**Source material**.

[Start of section]

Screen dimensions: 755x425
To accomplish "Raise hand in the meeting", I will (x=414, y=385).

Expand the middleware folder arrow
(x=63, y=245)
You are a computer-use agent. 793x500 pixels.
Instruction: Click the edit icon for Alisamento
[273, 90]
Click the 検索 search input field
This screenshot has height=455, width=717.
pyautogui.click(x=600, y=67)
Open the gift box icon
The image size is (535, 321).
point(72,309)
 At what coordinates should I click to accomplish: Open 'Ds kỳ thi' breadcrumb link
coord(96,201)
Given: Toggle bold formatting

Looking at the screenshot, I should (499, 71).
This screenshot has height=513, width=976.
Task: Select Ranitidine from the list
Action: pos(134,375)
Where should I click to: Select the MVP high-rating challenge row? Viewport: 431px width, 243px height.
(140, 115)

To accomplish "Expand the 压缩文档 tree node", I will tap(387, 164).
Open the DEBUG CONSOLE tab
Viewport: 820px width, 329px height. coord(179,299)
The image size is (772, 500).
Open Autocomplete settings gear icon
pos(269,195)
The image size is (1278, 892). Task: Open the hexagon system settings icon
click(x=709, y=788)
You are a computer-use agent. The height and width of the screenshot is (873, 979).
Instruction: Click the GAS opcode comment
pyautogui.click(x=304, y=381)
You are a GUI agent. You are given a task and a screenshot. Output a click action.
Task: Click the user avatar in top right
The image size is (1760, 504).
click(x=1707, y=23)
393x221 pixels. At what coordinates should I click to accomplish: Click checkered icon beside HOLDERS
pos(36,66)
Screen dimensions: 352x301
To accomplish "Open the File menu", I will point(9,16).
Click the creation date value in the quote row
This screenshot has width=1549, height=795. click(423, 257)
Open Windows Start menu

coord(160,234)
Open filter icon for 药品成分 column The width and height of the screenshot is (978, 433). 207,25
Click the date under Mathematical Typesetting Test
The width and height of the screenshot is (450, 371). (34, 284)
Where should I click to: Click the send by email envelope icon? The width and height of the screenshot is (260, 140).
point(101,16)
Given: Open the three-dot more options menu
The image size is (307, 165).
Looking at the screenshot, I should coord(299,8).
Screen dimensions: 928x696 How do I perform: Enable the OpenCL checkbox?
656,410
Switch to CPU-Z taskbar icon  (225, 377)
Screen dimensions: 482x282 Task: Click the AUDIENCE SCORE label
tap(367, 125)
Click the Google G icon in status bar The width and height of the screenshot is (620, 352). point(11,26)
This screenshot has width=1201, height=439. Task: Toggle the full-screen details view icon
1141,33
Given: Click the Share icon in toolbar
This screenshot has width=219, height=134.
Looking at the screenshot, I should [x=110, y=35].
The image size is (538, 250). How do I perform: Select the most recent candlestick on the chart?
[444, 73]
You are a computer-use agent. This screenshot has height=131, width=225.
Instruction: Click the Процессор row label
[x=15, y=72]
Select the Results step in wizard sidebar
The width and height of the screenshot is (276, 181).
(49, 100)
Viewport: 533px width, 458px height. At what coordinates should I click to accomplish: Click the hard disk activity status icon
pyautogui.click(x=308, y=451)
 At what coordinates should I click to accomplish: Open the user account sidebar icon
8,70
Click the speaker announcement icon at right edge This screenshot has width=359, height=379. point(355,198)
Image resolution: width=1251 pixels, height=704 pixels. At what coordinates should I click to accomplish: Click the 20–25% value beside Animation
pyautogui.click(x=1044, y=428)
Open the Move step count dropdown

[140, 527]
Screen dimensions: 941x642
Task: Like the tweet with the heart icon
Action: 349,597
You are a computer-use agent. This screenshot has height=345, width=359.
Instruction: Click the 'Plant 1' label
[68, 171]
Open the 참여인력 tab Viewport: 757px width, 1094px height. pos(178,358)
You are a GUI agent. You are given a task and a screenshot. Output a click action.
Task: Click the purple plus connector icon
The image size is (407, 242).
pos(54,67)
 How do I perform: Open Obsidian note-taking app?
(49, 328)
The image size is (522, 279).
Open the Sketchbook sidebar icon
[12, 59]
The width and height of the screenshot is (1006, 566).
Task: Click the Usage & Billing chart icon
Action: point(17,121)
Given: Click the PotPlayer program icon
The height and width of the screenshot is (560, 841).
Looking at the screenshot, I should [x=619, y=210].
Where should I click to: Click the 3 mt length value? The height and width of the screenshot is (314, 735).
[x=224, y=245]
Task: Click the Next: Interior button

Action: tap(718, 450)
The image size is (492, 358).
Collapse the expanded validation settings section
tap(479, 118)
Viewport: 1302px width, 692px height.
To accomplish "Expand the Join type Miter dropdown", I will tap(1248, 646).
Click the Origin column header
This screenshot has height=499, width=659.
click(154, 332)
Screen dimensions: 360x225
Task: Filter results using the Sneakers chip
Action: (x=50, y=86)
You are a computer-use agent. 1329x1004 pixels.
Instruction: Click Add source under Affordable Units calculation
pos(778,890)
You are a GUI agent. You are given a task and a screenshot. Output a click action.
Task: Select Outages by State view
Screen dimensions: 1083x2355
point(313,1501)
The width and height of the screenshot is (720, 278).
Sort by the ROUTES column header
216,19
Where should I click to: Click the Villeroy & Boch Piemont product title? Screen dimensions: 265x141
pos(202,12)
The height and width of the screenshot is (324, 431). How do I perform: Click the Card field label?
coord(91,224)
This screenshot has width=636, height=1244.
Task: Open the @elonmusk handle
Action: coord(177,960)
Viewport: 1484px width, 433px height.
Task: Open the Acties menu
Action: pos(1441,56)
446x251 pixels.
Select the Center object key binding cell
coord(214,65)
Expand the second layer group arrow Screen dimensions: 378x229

[End of section]

**What you are asked to do**. Your answer should consist solely of the lines above from the line with "Viewport: 533px width, 458px" to the line with "Click the speaker", both included, reproduced exactly.

**Reply**.
Viewport: 533px width, 458px height. At what coordinates should I click to accomplish: Click the hard disk activity status icon
pyautogui.click(x=308, y=451)
 At what coordinates should I click to accomplish: Open the user account sidebar icon
8,70
Click the speaker announcement icon at right edge This screenshot has width=359, height=379. point(355,198)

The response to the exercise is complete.